**PROBLEM TO SOLVE**
Only the text belongs in the answer: every line of the records below, transcribed exactly.

[Records drawn from a dataset]
● ● ● ● ● ● ●
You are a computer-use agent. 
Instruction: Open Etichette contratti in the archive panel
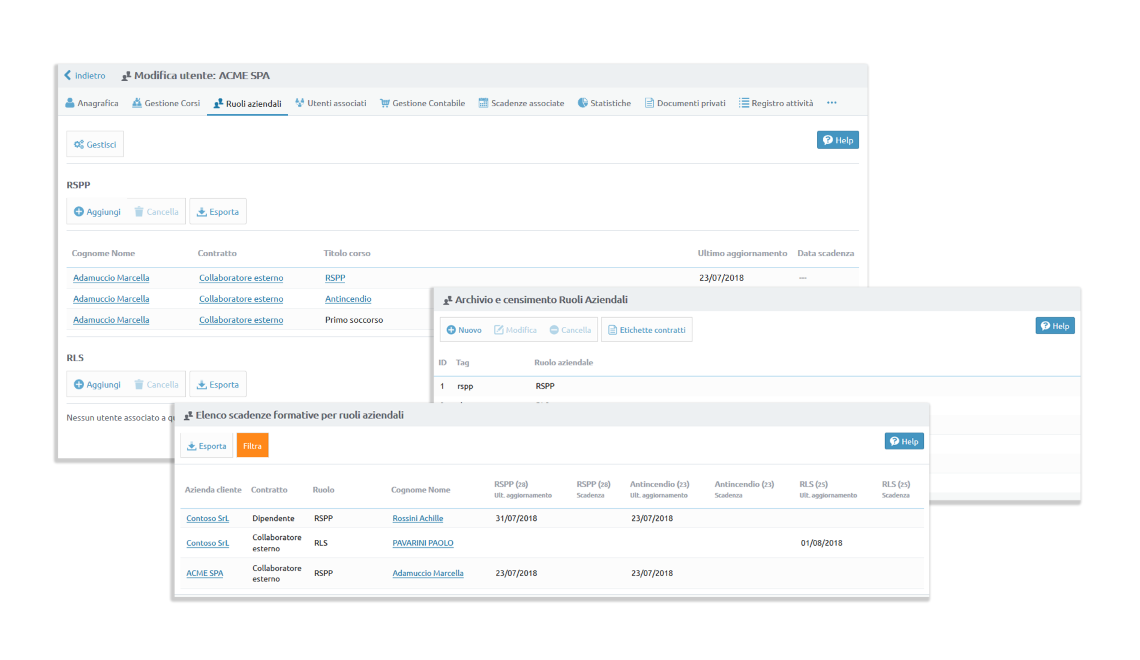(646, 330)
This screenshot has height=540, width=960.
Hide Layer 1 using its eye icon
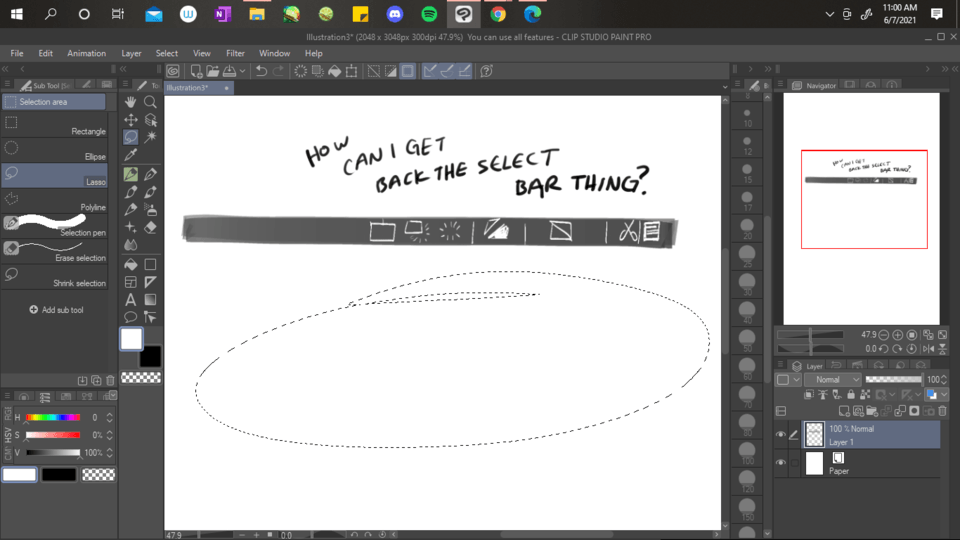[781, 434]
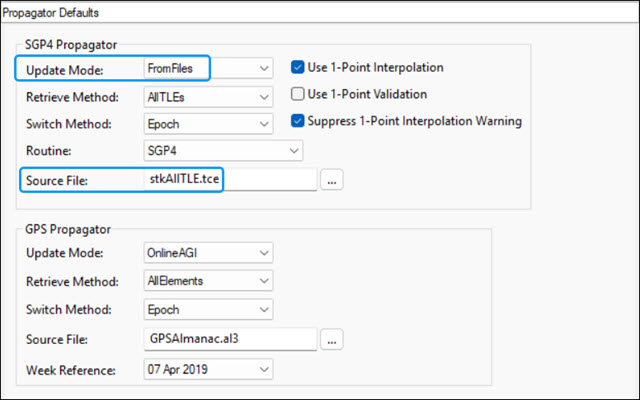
● ● ● ● ● ● ●
**WRITTEN RESPONSE**
You are a computer-use agent. 
Instruction: Open Etichette contratti in the archive panel
(646, 330)
This screenshot has height=540, width=960.
Hide Layer 1 using its eye icon
[781, 434]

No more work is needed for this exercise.